Dietitian's tip: Traditional chili takes on a new look with the addition of colorful roasted bell peppers and black, cannellini and Anasazi beans. Serve as a main dish with corn bread or crusty whole-grain bread.
- 3/4 cup each dried cannellini or red kidney beans, black beans and Anasazi beans, picked over and rinsed, soaked overnight, and drained
- 4 cups water
- 1 bay leaf
- 1 1/2 teaspoons salt
- 2 large green bell peppers, roasted and seeded
- 2 large red or yellow bell peppers, roasted and seeded
- 3 tablespoons olive oil or canola oil
- 1 yellow onion, chopped
- 4 cloves garlic, minced
- 1 tablespoon chili powder
- 1 tablespoon dried oregano
- 2 teaspoons ground cumin
- 1/2 teaspoon red pepper flakes
- 4 tomatoes, peeled and seeded, then diced
- 1/3 cup chopped fresh cilantro (fresh coriander)
- 6 tablespoons shredded queso asadero or Monterey Jack cheese
- 2 green (spring) onions, including tender green tops, thinly sliced
In a large saucepan over high heat, combine the beans, water, bay leaf and 1/2 teaspoon of the salt. Bring to a boil. Reduce the heat to low, cover partially and simmer until the beans are tender but still firm, 60 to 70 minutes. Drain and discard the bay leaf.

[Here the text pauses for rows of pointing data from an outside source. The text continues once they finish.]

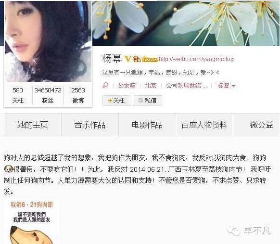Open the 取消6·21狗肉节 post image
The image size is (280, 244).
click(32, 222)
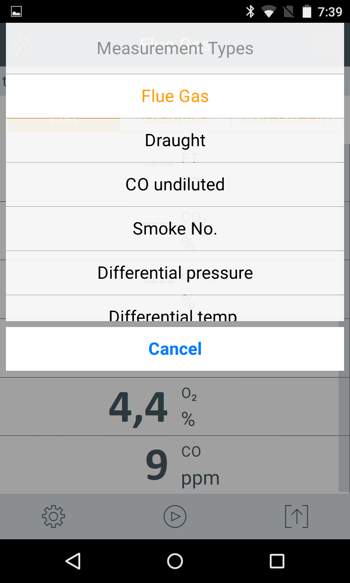This screenshot has height=583, width=350.
Task: Choose Draught from the list
Action: click(175, 140)
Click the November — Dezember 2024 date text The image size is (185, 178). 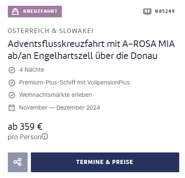tap(60, 108)
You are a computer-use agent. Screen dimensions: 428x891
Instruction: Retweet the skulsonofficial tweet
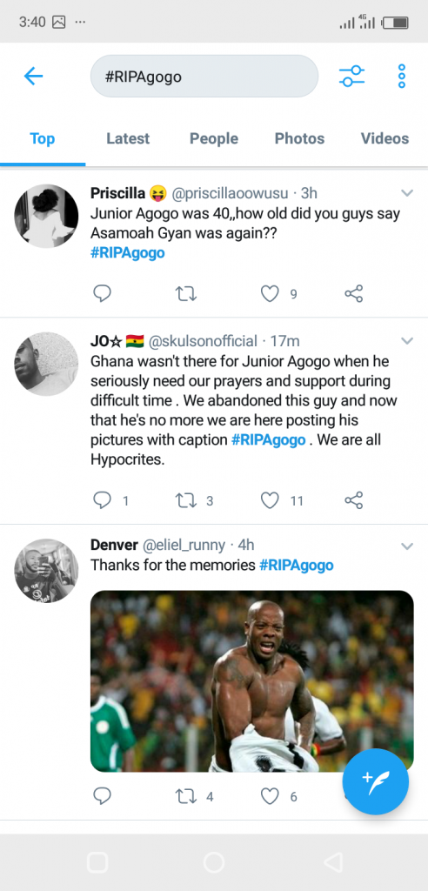point(186,500)
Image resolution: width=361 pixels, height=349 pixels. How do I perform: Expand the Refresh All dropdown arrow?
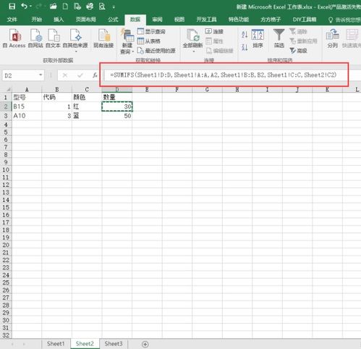(193, 51)
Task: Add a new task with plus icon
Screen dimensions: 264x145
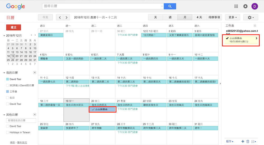Action: (243, 142)
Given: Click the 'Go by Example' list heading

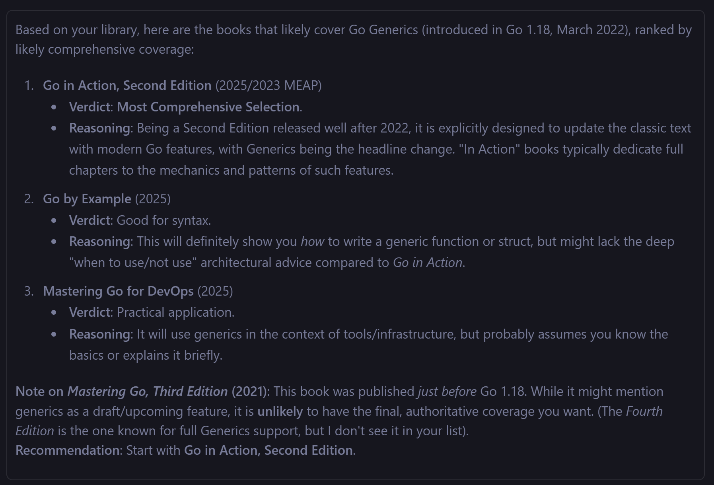Looking at the screenshot, I should (87, 199).
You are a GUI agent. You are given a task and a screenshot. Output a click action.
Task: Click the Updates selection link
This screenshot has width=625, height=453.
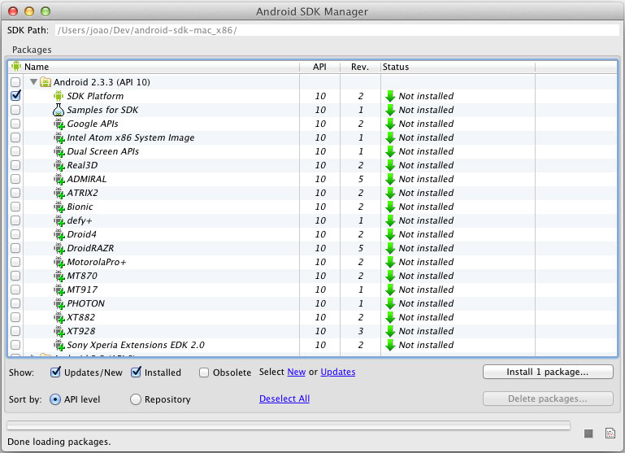[x=337, y=372]
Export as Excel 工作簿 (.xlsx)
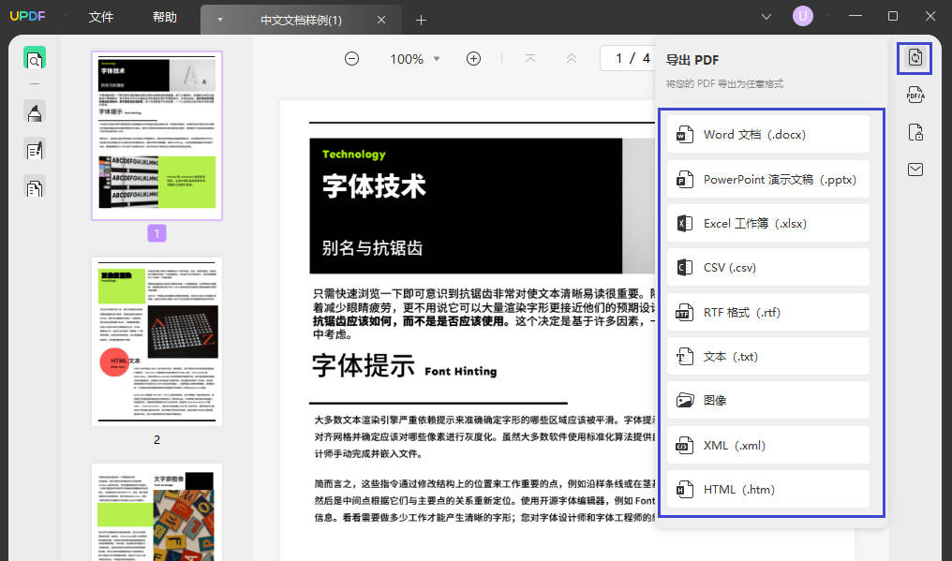Viewport: 952px width, 561px height. point(767,224)
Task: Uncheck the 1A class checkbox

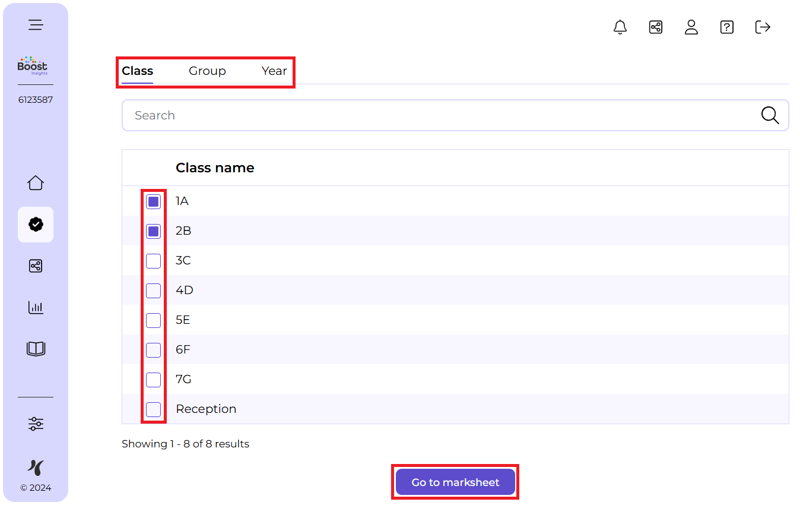Action: click(154, 201)
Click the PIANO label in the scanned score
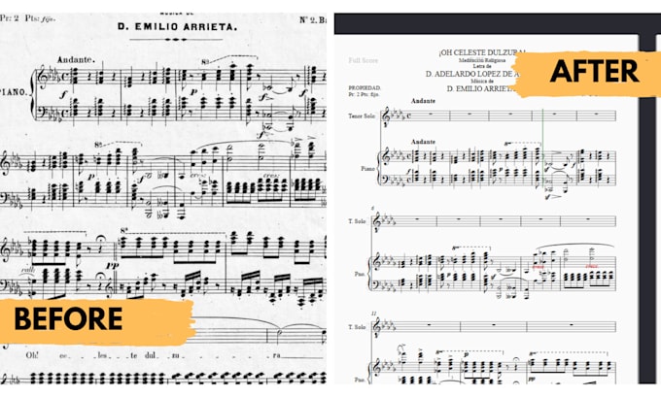Image resolution: width=661 pixels, height=397 pixels. 13,92
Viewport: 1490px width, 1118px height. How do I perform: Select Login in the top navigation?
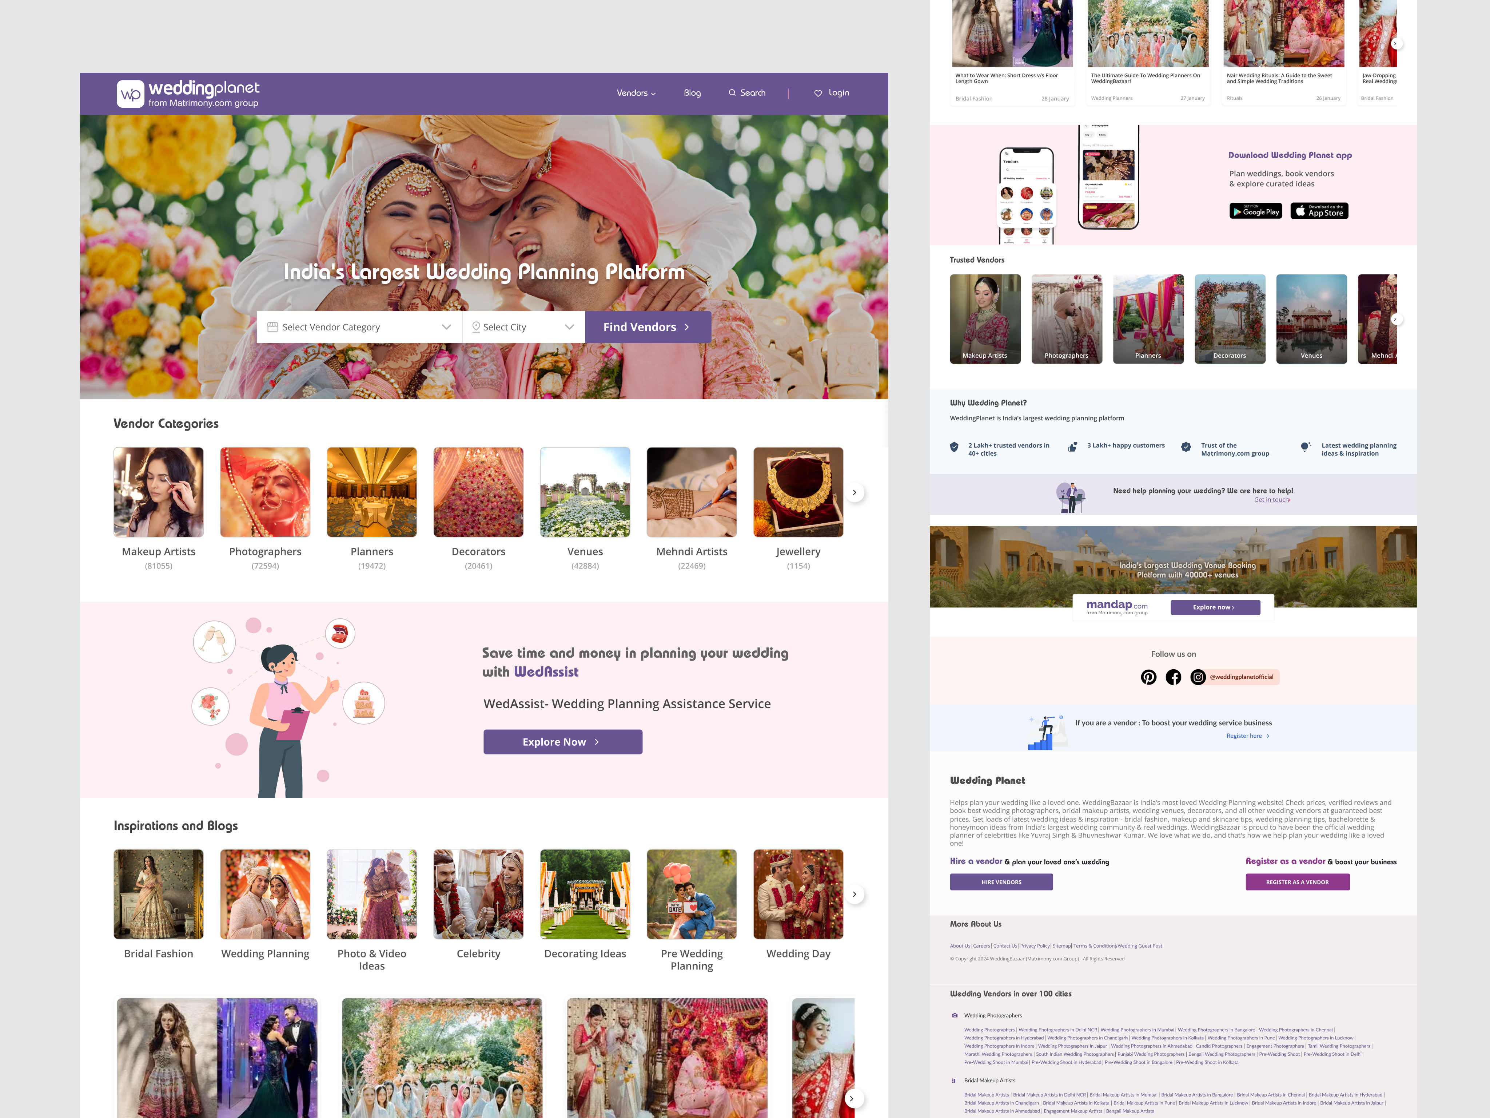(x=839, y=93)
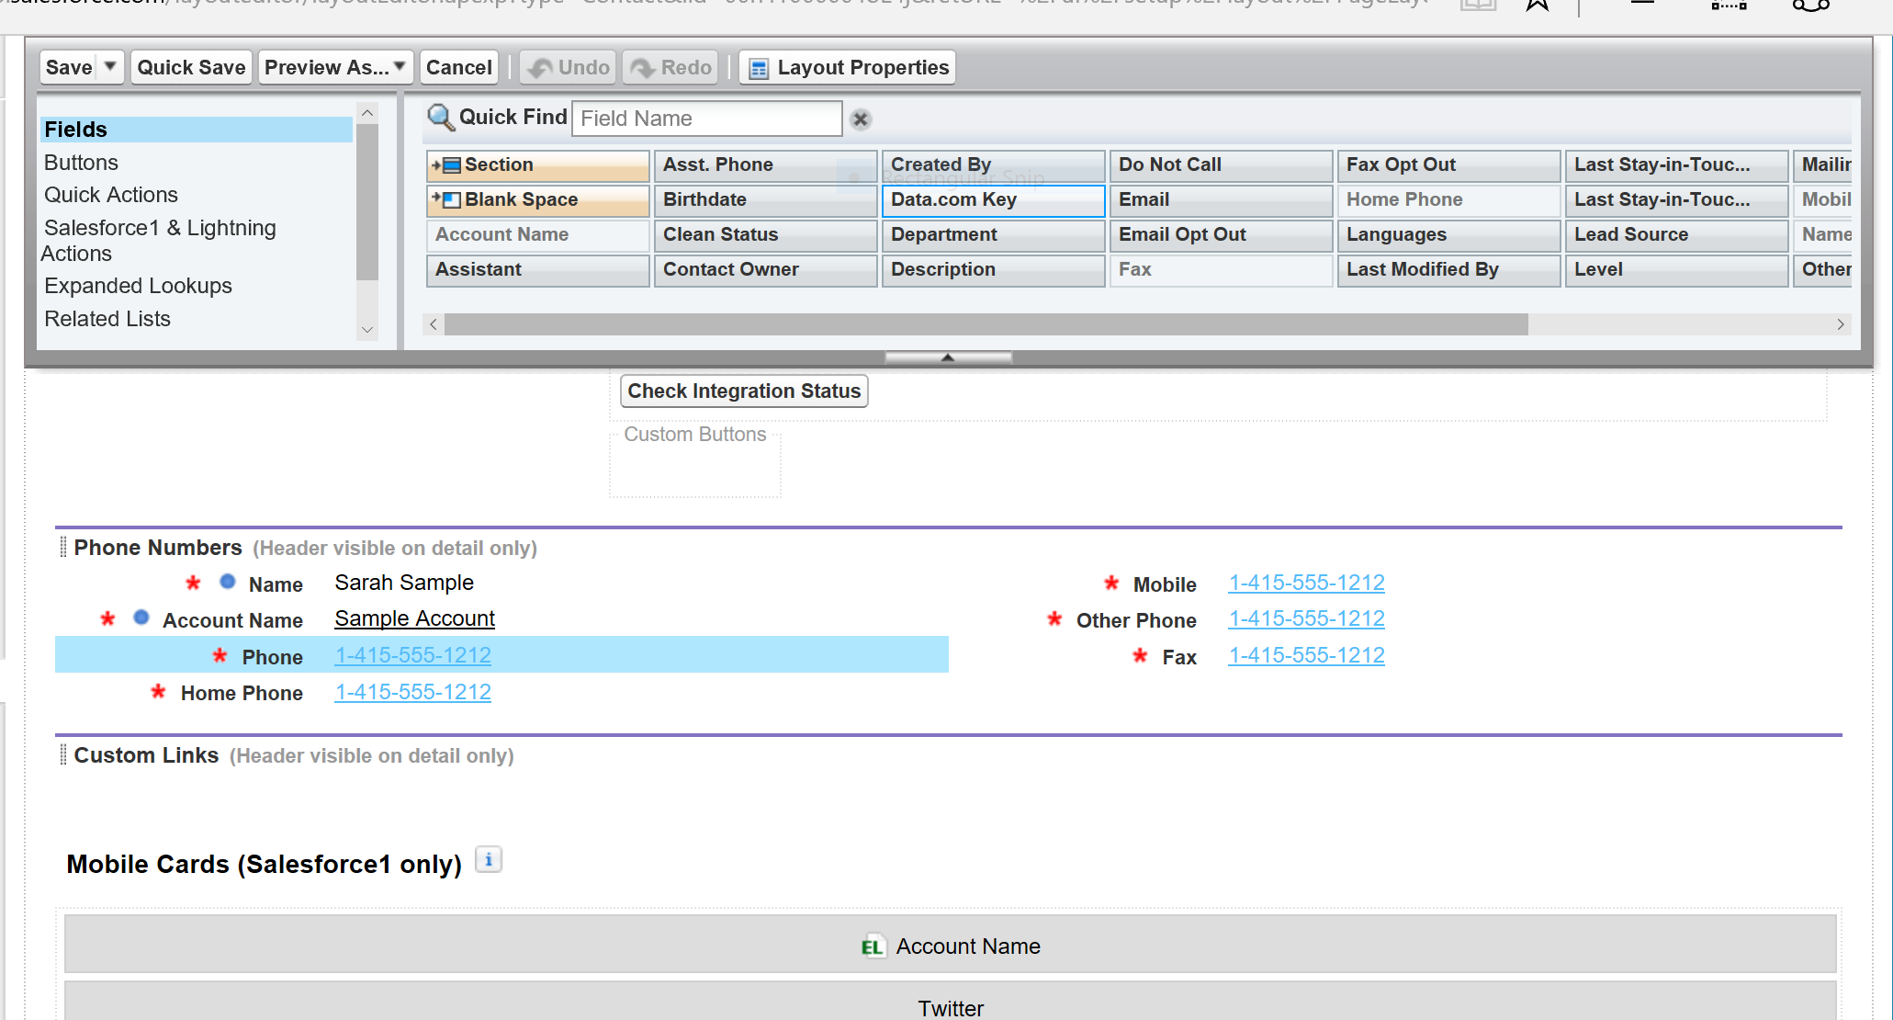Select Related Lists in the category list
The height and width of the screenshot is (1020, 1893).
[x=107, y=319]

When the beans are cooked, coarsely chop the roasted bell peppers and set aside. In a large saucepan, heat the oil over medium heat. Add the yellow onion and saute until soft and lightly golden, about 6 minutes. Stir in the garlic, chili powder, oregano, cumin, red pepper flakes and the remaining 1 teaspoon salt. Cook until fragrant, 1 to 2 minutes. Add the bell peppers, cooked beans, tomatoes and cilantro and cook until the tomatoes are heated through, 5 to 6 minutes. Ladle the chili into individual bowls and sprinkle with the cheese and green onions.